Monsieur le président, monsieur le secrétaire d’État, mes chers collègues, nous sommes réunis aujourd’hui pour examiner la proposition de loi tendant à assurer la transparence financière et fiscale des entreprises à vocation internationale. En tant que membre de la délégation sénatoriale aux entreprises, je suis particulièrement heureuse de pouvoir m’exprimer sur ce texte.
Les conséquences de la crise financière et économique qui secoue notre économie de marché depuis 2008 ont conduit de nombreux États, dont ceux de l’Union européenne, à se saisir de la problématique de l’optimisation fiscale. C’est l’objet de la proposition de loi de notre collègue Éric Bocquet. Il faut dire que certains grands groupes, particulièrement bien organisés, ont fait de ce sujet un axe de développement majeur sur lequel repose leur bonne santé financière.
Entre optimisation fiscale et fraude fiscale, vous le savez, mes chers collègues, la frontière est ténue. Le rôle du législateur est donc d’éviter, autant que faire se peut, une trop grande perméabilité entre les deux. En effet, pour les artisans, pour les petites, voire les très petites entreprises françaises, l’optimisation fiscale n’est pas un sujet. Pour ces professionnels, il n’y a pas ou peu de juristes ou de services financiers en mesure de contourner habilement la législation en vigueur. Il est déjà tellement difficile pour les chefs d’entreprise d’être certains que leurs déclarations sont conformes aux règles, lesquelles sont modifiées dans chaque projet de loi de finances, que l’optimisation fiscale reste réservée aux seuls grands groupes.
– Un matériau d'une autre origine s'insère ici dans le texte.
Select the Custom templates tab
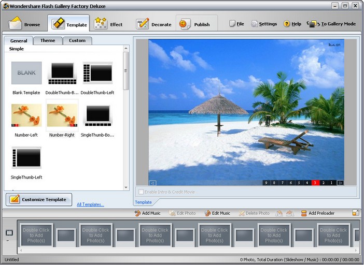This screenshot has width=364, height=265. click(77, 40)
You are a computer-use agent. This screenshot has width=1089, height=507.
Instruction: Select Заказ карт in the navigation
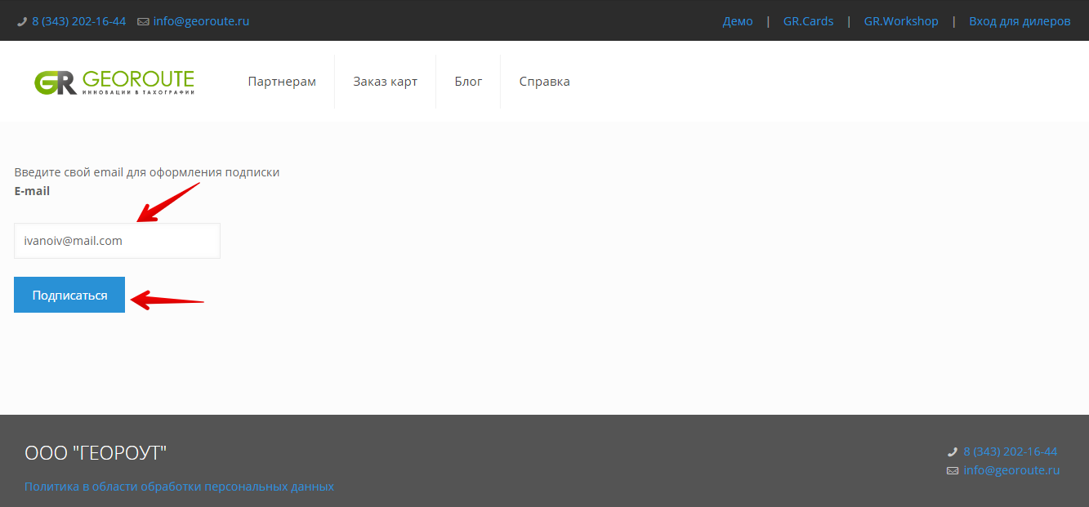click(385, 82)
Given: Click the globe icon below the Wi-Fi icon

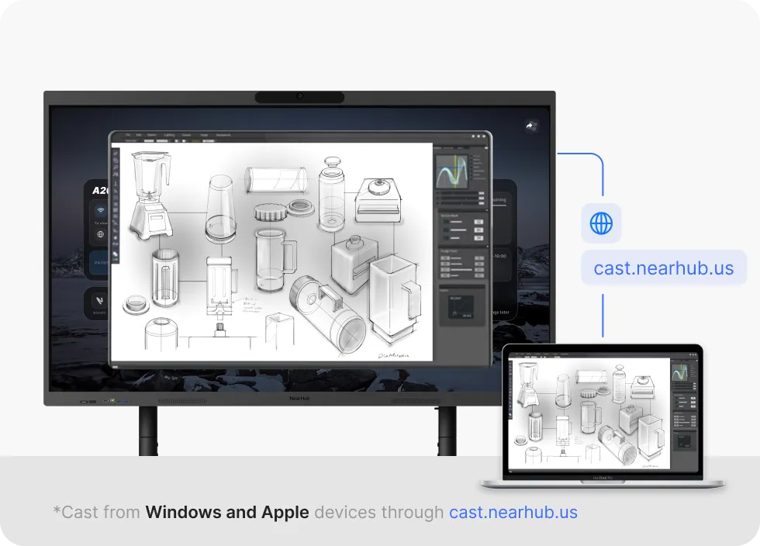Looking at the screenshot, I should pos(99,233).
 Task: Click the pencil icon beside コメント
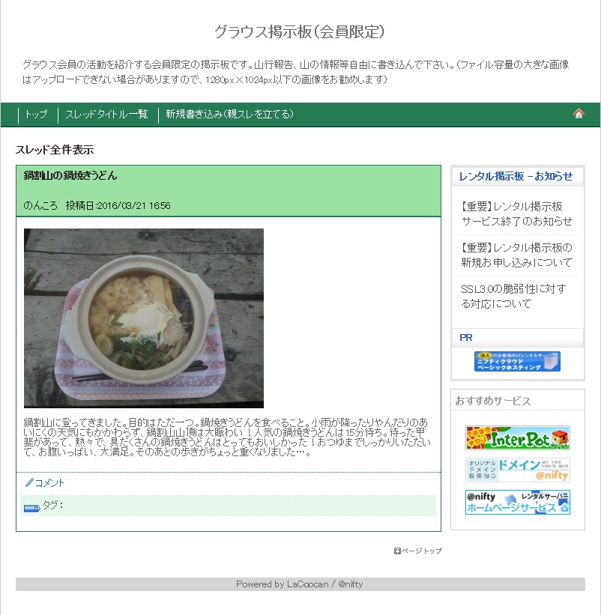tap(29, 482)
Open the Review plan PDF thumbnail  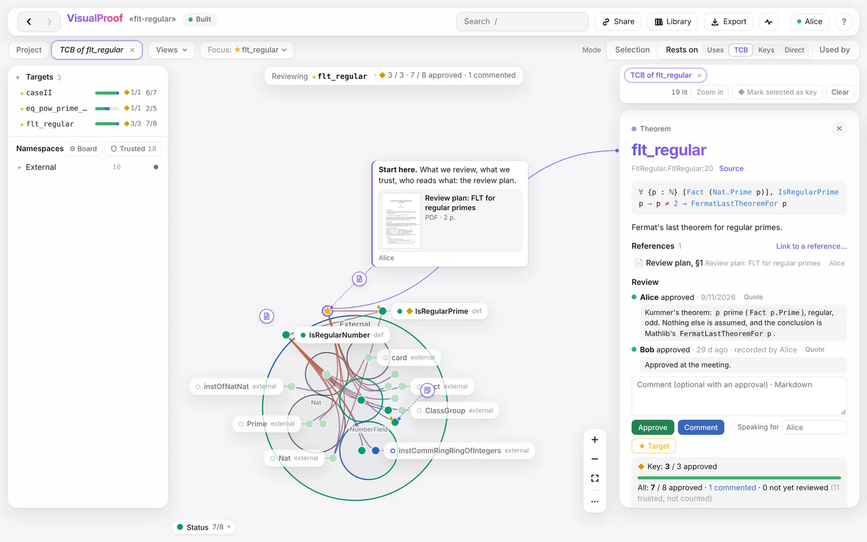click(x=401, y=221)
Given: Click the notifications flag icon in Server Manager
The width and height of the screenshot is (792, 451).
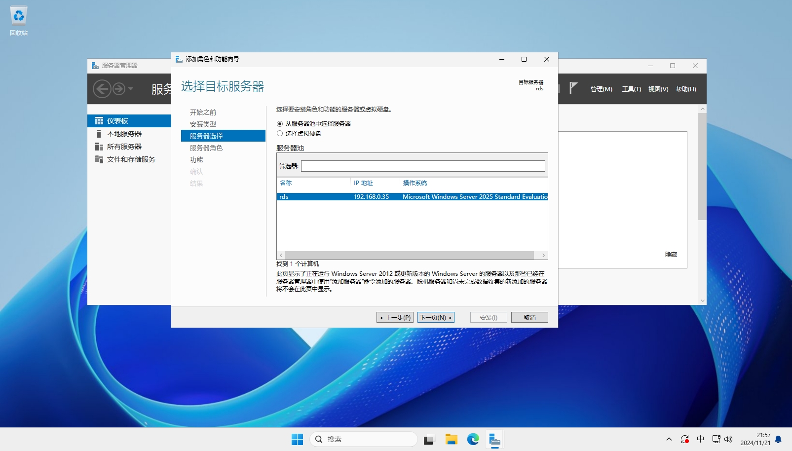Looking at the screenshot, I should 573,88.
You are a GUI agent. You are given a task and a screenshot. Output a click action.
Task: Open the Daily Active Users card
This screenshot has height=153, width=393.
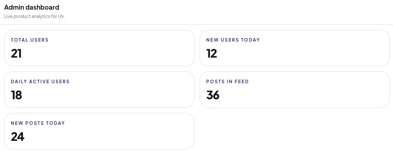99,90
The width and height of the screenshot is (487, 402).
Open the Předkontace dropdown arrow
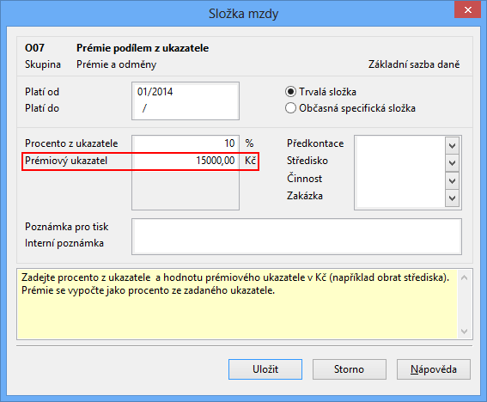(x=452, y=145)
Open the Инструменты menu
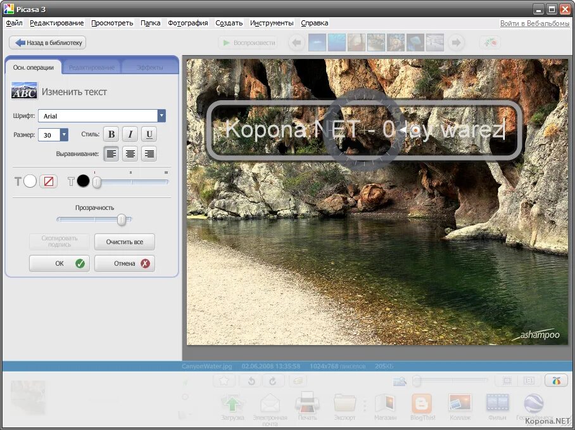Viewport: 575px width, 430px height. [272, 22]
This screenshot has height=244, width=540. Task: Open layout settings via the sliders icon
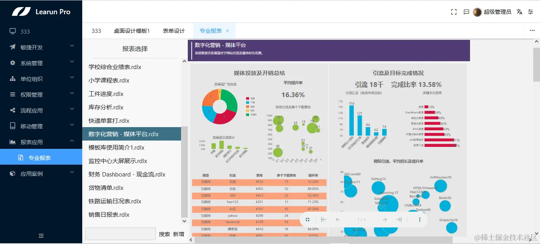pos(531,12)
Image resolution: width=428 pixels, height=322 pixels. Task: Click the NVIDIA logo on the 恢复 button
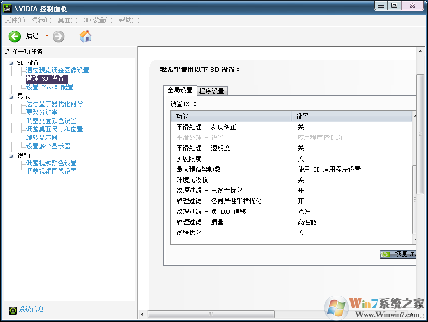(385, 254)
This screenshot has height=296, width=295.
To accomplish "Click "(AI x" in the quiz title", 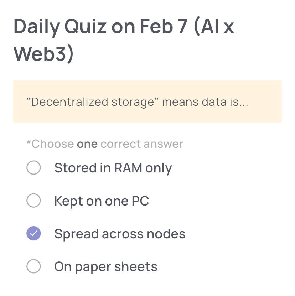I will 214,27.
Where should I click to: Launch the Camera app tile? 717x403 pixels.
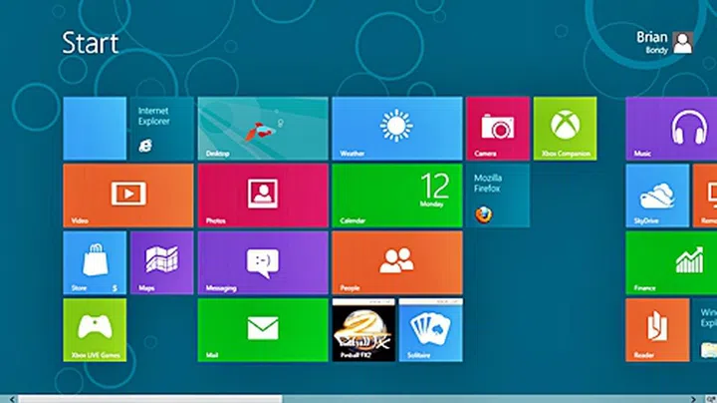click(497, 128)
Au fil des mois, des trimestres, des bilans, le poids des charges, qu’elles soient patronales ou salariales, est tel que, pour ces entrepreneurs, la seule question qui vaille est : « Combien de temps vais-je tenir ? » Il faut dire que les petites entreprises ne peuvent pas exercer de chantage à l’emploi, chaque structure ne comptant qu’un, deux ou trois salariés. Cela étant dit, mis bout à bout, ce tissu économique reste structurant pour nos territoires et son maintien est essentiel, notamment en zone rurale.
Dans le monde de l’artisanat, il n’existe pas de phénomène d’érosion de la base d’imposition ni de transfert des bénéfices vers d’autres États. C’est pourquoi nous ne pouvons que nous féliciter de l’augmentation des informations disponibles sur les bénéfices et les activités des multinationales, car cela devrait permettre un meilleur contrôle de l’administration fiscale et, par conséquent, une meilleure répartition de l’effort de contribution publique. Pour autant, serons-nous en mesure de corriger efficacement les pertes de recettes fiscales, dont le montant pour l’Union européenne oscille chaque année entre 50 milliards et 70 milliards d’euros ? L’accélération de la mondialisation, l’essor du secteur tertiaire, notamment du numérique, nous conduisent à nous interroger sur le principe de l’égalité devant l’impôt et sur sa territorialité.
À vouloir être exemplaire et laver plus blanc que blanc, ne risque-t-on pas d’être contre-productif ? L’évasion et la concurrence fiscales se jouant à l’échelle mondiale, la France ne doit pas vouloir être trop vertueuse, faute de quoi elle sera pénalisée. C’est alors dans d’autre pays que les multinationales choisiront d’implanter leurs activités.
La Commission européenne a récemment proposé une directive visant à lutter contre l’évasion fiscale, laquelle prévoit des mesures juridiquement contraignantes pour briser les mécanismes d’évasion fiscale. Elle a également élaboré une stratégie extérieure visant à renforcer la coopération avec les partenaires internationaux. C’est pourquoi l’établissement en France d’un seuil de 40 millions d’euros de chiffre d’affaires ferait considérablement augmenter le nombre d’entreprises concernées et pourrait, dans certains cas, exposer inutilement les entreprises à la concurrence et faire peser une menace sur l’emploi. Je tiens d’ailleurs à féliciter notre collègue Philippe Dominati, rapporteur, pour l’excellent travail de fond qu’il a réalisé sur un sujet qu’il connaît bien.
Enfin, comme vous le savez, il existe actuellement une incertitude juridique sur la constitutionnalité du dispositif national de publicité des déclarations.
Pour toutes ces raisons, je ne suis pas favorable à cette proposition de loi.